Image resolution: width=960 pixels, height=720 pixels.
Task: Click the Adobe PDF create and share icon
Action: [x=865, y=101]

========

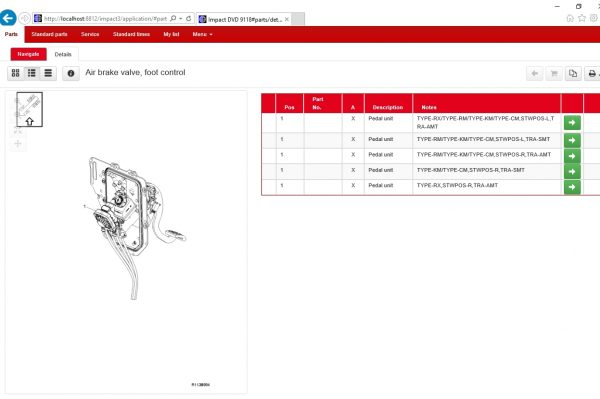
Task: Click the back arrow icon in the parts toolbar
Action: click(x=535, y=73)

========

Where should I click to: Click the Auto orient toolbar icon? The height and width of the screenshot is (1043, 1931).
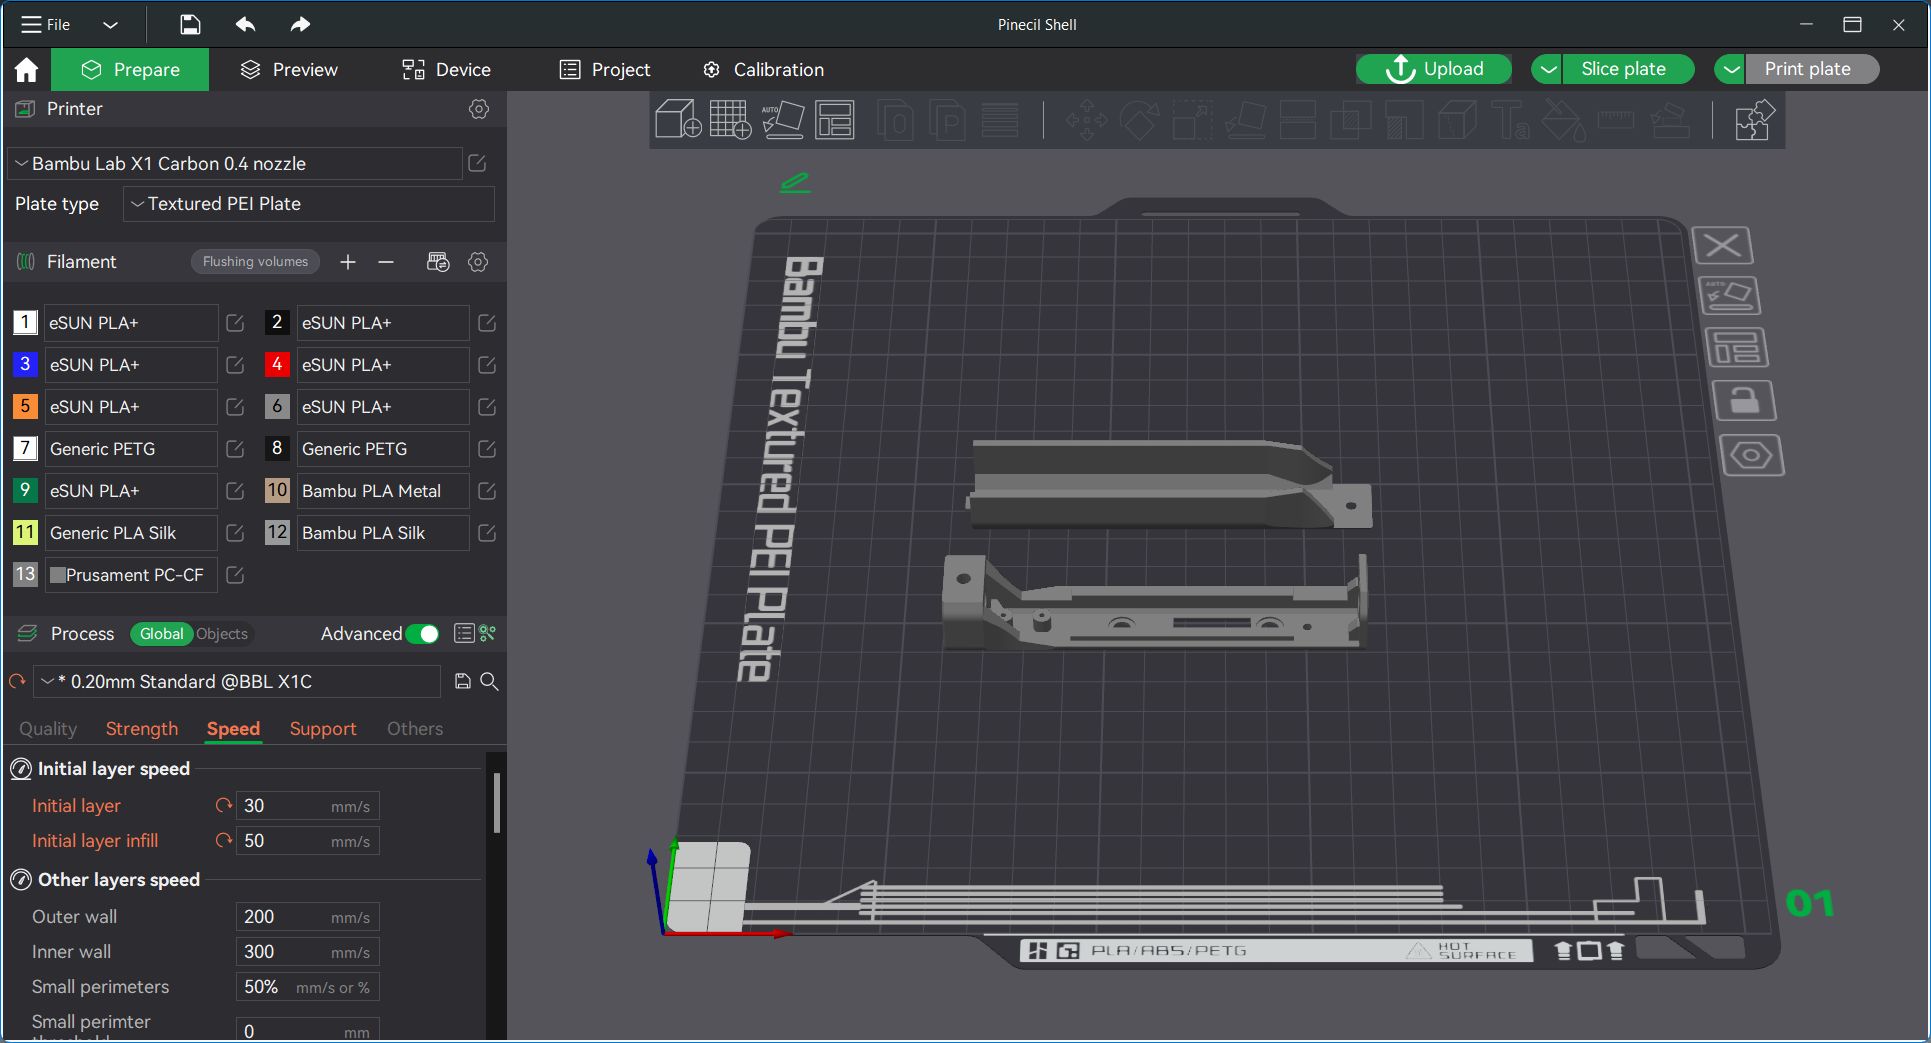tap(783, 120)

========

### What is needed
Put the lines of the material into a numbered list, starting at the line that contains "Image resolution: width=960" and stopping after the line that contains "Action: [x=865, y=101]". Leave out any blank lines.

### Written response
1. Image resolution: width=960 pixels, height=720 pixels.
2. Task: Click the Adobe PDF create and share icon
3. Action: [x=865, y=101]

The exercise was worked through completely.